Este no es un proyecto de país. Es una pieza de propaganda. Y como toda propaganda, busca enemigos. En este caso, el blanco es claro, el empresario. Ese que arriesga, que genera empleo, que sostiene la economía en medio de la incertidumbre. Para el Gobierno, el empleador es un explotador por naturaleza, y por eso, la reforma se plantea como un castigo, no como una solución.
Las consecuencias de este enfoque están más que advertidas. El Banco de la República estima que, de aprobarse tal como está, podrían perderse hasta 746.000 empleos formales. Fedesarrollo es igualmente categórico: cerca de 451.000 empleos se esfumarían, particularmente en las microempresas. Esas mismas que constituyen el 83% del tejido empresarial colombiano.

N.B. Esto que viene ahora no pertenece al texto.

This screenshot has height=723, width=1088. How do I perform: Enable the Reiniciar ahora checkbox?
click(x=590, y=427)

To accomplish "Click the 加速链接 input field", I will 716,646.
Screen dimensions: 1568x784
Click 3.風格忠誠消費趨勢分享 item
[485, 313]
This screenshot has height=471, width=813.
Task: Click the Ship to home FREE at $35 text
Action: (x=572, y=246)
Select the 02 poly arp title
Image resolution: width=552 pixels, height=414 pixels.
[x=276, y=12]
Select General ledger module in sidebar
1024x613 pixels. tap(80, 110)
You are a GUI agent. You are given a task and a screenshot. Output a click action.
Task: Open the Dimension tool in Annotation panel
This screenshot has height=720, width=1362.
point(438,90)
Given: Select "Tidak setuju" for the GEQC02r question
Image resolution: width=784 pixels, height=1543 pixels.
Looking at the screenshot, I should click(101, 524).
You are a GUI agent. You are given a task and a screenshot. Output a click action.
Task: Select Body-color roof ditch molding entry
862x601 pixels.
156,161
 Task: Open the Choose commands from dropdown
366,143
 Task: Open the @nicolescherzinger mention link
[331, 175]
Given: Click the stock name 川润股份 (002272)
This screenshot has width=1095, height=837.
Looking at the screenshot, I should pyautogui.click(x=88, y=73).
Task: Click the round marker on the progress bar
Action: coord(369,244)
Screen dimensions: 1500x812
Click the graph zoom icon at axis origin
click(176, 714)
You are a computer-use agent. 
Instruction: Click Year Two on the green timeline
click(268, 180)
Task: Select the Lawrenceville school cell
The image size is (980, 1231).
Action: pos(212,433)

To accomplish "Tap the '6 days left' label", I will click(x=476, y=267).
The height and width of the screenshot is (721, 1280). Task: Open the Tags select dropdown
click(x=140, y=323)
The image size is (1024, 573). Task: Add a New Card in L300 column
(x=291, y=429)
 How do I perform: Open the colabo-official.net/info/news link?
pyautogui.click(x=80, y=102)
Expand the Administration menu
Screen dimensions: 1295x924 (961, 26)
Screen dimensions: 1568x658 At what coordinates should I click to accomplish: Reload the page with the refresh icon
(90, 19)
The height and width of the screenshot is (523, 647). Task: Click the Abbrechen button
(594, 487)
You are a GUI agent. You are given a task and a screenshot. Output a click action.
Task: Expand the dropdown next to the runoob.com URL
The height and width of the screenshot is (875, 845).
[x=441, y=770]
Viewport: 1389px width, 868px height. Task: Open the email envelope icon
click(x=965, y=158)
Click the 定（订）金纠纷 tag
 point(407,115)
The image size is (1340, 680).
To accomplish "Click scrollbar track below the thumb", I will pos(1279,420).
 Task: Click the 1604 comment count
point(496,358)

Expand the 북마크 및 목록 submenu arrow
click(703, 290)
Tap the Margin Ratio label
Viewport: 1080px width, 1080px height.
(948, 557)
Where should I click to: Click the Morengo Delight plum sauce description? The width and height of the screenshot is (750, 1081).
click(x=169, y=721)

Pongámoslo en contexto, una microempresa con tres trabajadores vería incrementado su costo mensual de nómina en casi un 12%. ¿De dónde sacarán ese dinero? No lo sacarán. Reducirán personal. Cerrarán. Migrarán a la informalidad. Esa es la realidad que este Gobierno, encerrado en su retórica, se niega a reconocer.
Y como si fuera poco, la reforma contempla volver rígido e inflexible el mercado laboral, recargos nocturnos desde las 6 p.m., pagos adicionales por domingos y festivos, restricciones casi absolutas para despedir a un trabajador, incluso si no cumple con el perfil o si la empresa está en crisis. Todo eso suena muy “progresista”… hasta que llega el momento de pagar la nómina o de tomar decisiones empresariales que garanticen la sostenibilidad de los empleos.
Además, pretende eliminar la tercerización sin siquiera entender que, en muchos sectores, es el único modelo viable para generar empleo masivo. ¿Qué pasará con los sectores como el comercio, el turismo, el entretenimiento nocturno, la economía digital, las plataformas de transporte o domicilios? Miles de jóvenes que dependen de esos empleos quedarán sin opción. Pero claro, eso no importa cuando el objetivo no es generar trabajo digno, sino reforzar el relato del “pueblo contra los ricos”.
Y aquí se pone aún más grave, en un país donde más del 50% de los trabajadores son informales, esta reforma no acerca a esos colombianos a un contrato estable. Los aleja. Porque nadie va a formalizar si el costo de hacerlo es casi insostenible. Esta reforma no es una puerta hacia la legalidad laboral; es una pared que expulsa a millones hacia la precariedad.
La excusa de siempre será que se hace en nombre de la justicia social. Pero la verdadera justicia no consiste en inventar derechos de papel que nadie podrá pagar. Justicia es crear condiciones reales para que más colombianos tengan empleo estable, formal y sostenible. Justicia es entender que proteger el empleo no es ponerle grilletes a quien lo genera.
El Congreso está dispuesto a debatir, pero no a someterse. El país está listo para modernizar su legislación laboral, pero no para imponer una visión ideológica que no resiste el menor análisis técnico ni económico. El sector laboral pide una reforma a gritos, pero una reforma que cree empleos, no que fomente la informalidad.
Colombia necesita una reforma laboral, sí. Pero necesita una que entienda cómo funciona el empleo en este país. Una que combata la informalidad sin castigar la formalidad. Una que proteja al trabajador, pero sin asfixiar a quien lo contrata. Una que promueva el desarrollo, no que lo frene con reglas imposibles de cumplir.